Blahodatne (Ukraine): Three days before Ukraine holds a presidential vote, pro-Russia insurgents attacked a military checkpoint today in eastern Ukraine, killing at least 11 troops and wounding 30 others in the deadliest raid yet in weeks of fighting.
AP journalists saw 11 bodies scattered around a checkpoint near the village of Blahodatne, 30 kilometres south of the major city of Donetsk. Witnesses said more than 30 Ukrainian troops were wounded when the insurgents attacked and that some of them were in grave condition.
Three charred Ukrainian armoured infantry vehicles, their turrets blown away, and several burned trucks were seen at the site, which is in the Donetsk region, one of two in eastern Ukraine that have declared independence from the interim government in Kiev. A military helicopter landed, carrying officials who inspected the area.
The Ukrainian Defence Ministry confirmed the attack but wouldn`t comment on casualties. There was no report of casualties on the insurgent side.
Residents said attackers used an armoured bank truck, which the unsuspecting Ukrainian soldiers waved through, and then mowed them down at point-blank range. Their account couldn`t be independently confirmed.
In the town of Horlivka, a rebel commander claimed responsibility for the raid and showed an array of seized Ukrainian weapons.
"We destroyed a checkpoint of the fascist Ukrainian army deployed on the land the Donetsk Republic," said the commander, who wore a balaclava and identified himself by his nom de guerre, "Bes," Russian for "demon."
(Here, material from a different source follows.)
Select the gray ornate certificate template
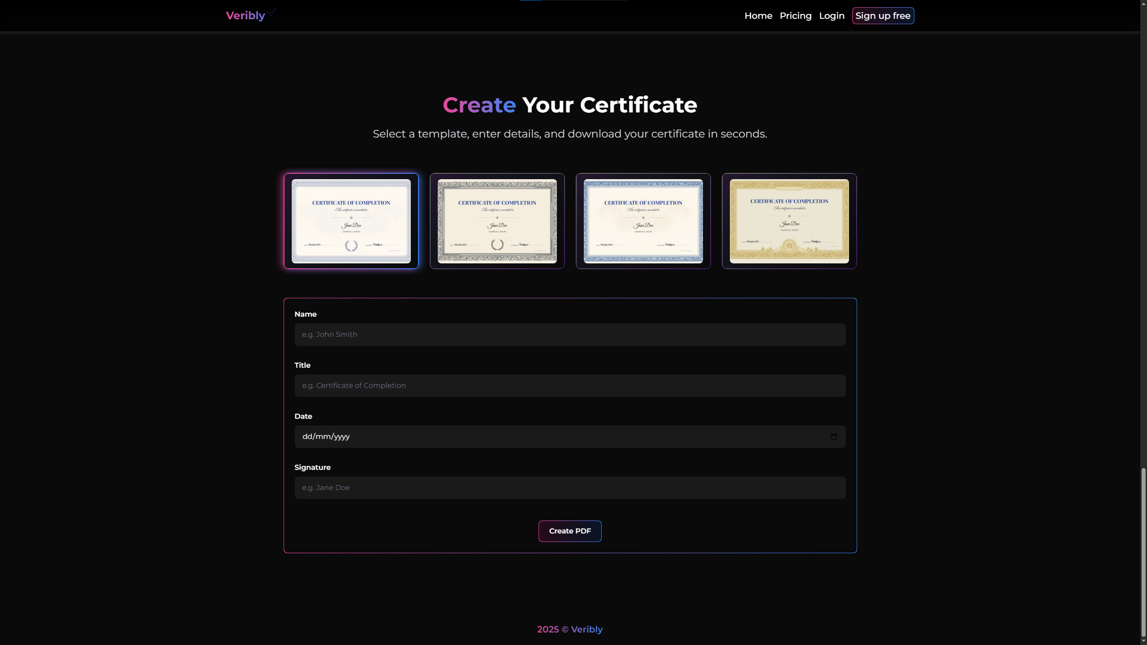tap(497, 221)
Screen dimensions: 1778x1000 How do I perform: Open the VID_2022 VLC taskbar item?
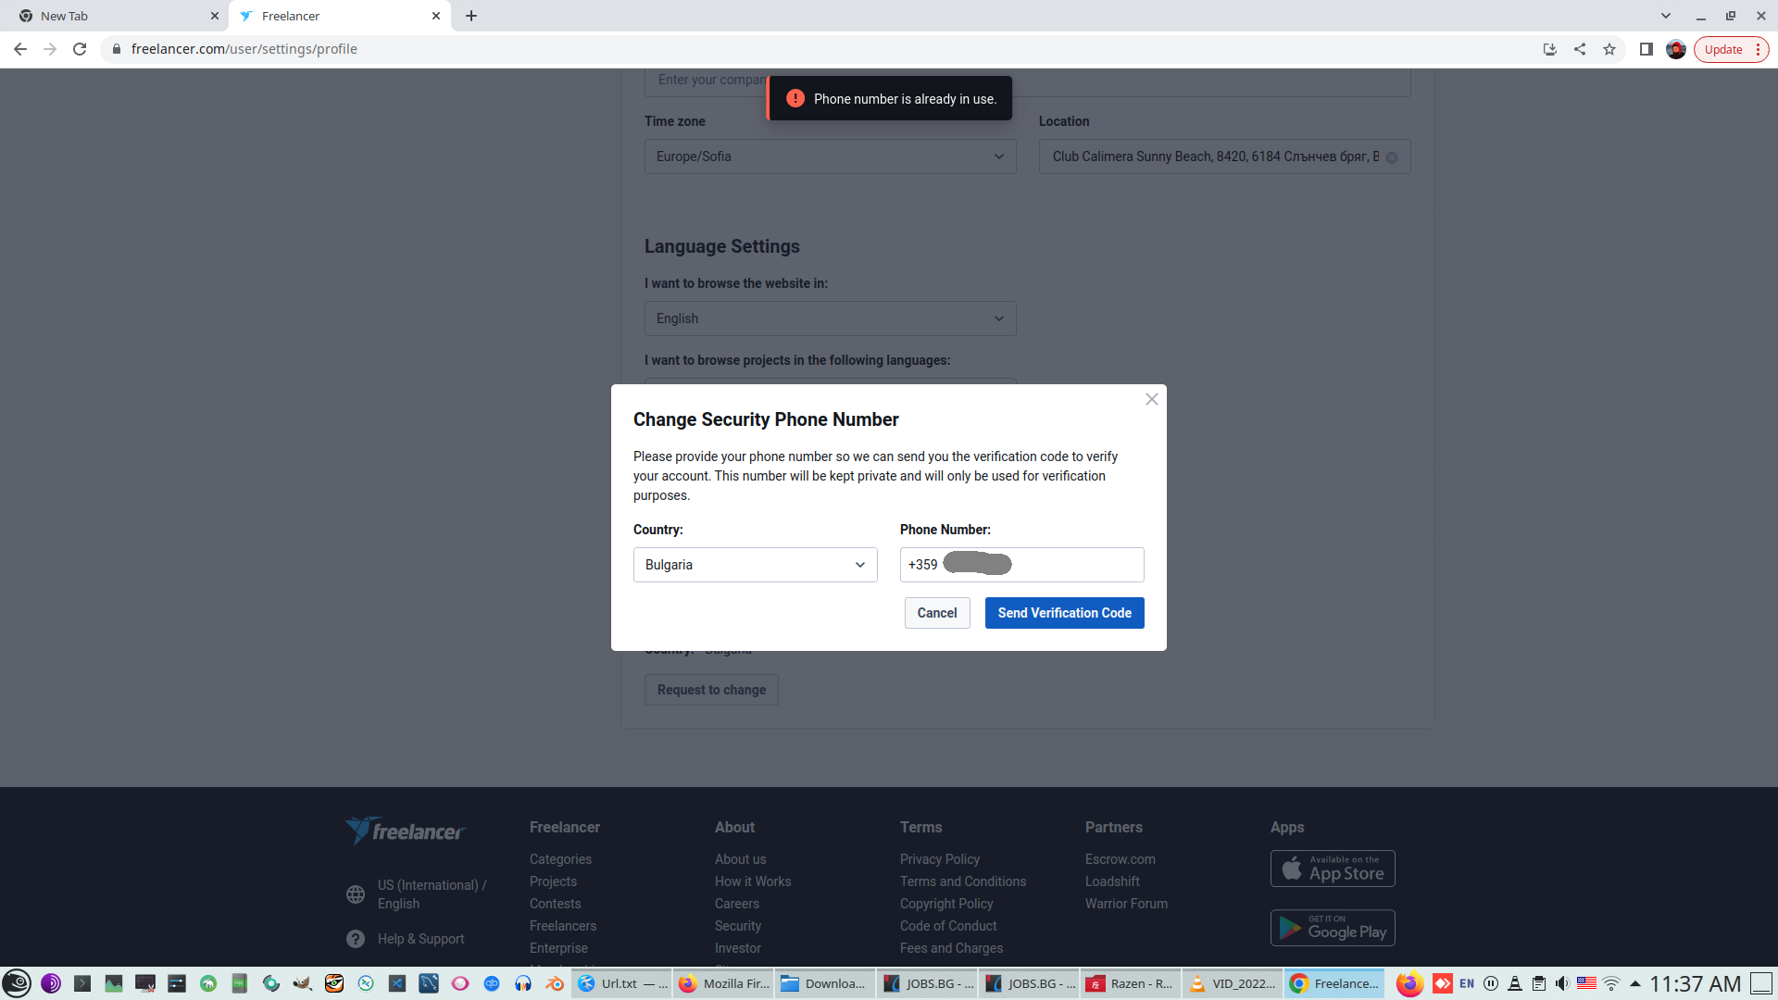pos(1233,983)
"The weapons you see here have been taken from the dead, they are trophies," he said, showing automatic and sniper rifles, rocket grenade launchers and bulletproof vests in the courtyard of the occupied Horlivka city police headquarters.
"People living in western Ukraine: Think about where you are sending your brothers, fathers and sons, and why you need any of this," the commander said.
Today`s carnage cast a shadow over Ukraine`s presidential vote on Sunday, which separatists in the east have pledged to derail. The authorities in Kiev see the vote as a chance to defuse tensions and stabilise the country. Even so, they have admitted it will be impossible to stage the vote in some eastern areas where election officials and voters have faced intimidation and sometimes death threats from the rebels.